I assume they mean exactly what they said, はじめる

And they’re fundamentally the same, the different is that 開始 being a Sino word, is more literary.


#16

If you ever aren’t sure, the best tool to use is Google Images in my opinion.

For example, if you Google image はじめます you see lots of images of people. Part of that seems to be because a manga series uses that verb, but I also found a picture captioned “釣りはじめます!” – “beginning fishing” or maybe “fishing for the first time.”

However, if you Google image 開始, you can notice a funny thing–no images of people whatsoever. What you see are mainly company logos and products.

Based on this, I would guess that はじめます is used when you are a person choosing to do or begin something, where as 開始 is mainly used for companies or products that are newly released. Or some other kind of ‘event’ that’s starting.


#17

ooh that is a new way that I never thought of doing thanks for the tip!


#18

I feel that Heisig is for… N3/N2 and above; not for people with beginner Japanese. To earn maximal profit from RTK, you have finish it, not just 500 or something, like WaniKani, because it is not sorted by School Grades.
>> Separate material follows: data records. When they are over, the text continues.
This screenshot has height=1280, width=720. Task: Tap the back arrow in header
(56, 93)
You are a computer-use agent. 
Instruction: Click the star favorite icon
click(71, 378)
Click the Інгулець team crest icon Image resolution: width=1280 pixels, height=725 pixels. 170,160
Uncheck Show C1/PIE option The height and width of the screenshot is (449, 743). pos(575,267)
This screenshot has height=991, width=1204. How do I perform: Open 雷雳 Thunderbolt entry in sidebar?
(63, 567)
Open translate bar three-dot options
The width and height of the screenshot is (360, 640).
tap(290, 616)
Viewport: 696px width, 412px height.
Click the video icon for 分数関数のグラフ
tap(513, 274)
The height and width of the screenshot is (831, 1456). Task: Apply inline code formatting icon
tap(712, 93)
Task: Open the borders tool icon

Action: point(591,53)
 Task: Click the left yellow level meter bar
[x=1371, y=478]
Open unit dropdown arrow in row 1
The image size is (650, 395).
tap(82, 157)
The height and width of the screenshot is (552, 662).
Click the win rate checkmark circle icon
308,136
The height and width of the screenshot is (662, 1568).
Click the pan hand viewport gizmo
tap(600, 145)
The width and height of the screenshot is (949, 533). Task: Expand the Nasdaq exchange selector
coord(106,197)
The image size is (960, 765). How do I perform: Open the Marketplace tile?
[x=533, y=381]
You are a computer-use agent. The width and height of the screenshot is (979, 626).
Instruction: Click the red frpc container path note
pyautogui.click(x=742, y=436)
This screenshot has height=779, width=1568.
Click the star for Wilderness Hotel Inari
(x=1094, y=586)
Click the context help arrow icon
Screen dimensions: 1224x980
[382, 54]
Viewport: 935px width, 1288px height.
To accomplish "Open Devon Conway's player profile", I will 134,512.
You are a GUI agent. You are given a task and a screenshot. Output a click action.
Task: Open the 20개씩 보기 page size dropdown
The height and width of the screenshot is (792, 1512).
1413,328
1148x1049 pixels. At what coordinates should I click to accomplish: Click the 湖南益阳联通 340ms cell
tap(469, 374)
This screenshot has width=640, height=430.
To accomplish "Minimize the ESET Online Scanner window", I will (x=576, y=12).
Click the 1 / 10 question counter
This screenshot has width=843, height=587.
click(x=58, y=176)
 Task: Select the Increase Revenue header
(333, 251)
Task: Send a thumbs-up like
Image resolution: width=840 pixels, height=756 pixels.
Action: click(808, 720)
About how to study, instead of studying just keywords, make sure you know all aspects of Kanji, eventually meaning (as in www.kanjipedia.jp not just Keyword), of course.

Also, RTK is better than WaniKani for writing.

But you have to know Shape->Some reading->Meaning->Associated vocabs->All common readings, respectively. Kanji-in-the-wild learning pattern (outside WaniKani)


#19

Outside is scary.


#20

I dont like the RTK method because it separates recognition of the general “meaning” of the kanji and its readings in 2 steps and it makes you finish step 1 before starting step 2.

That being said I sometimes refer to Koohi or Kanji Damage when I don’t like a WK mnemonic and can’t build my own.
The only point that I like better in RTK is how it uses “kanjis as radicals” much more than WK. (I mean that once you know a kanji they reuse that knowledge as soon as the kanji is used in another one instead of reusing the basic radicals).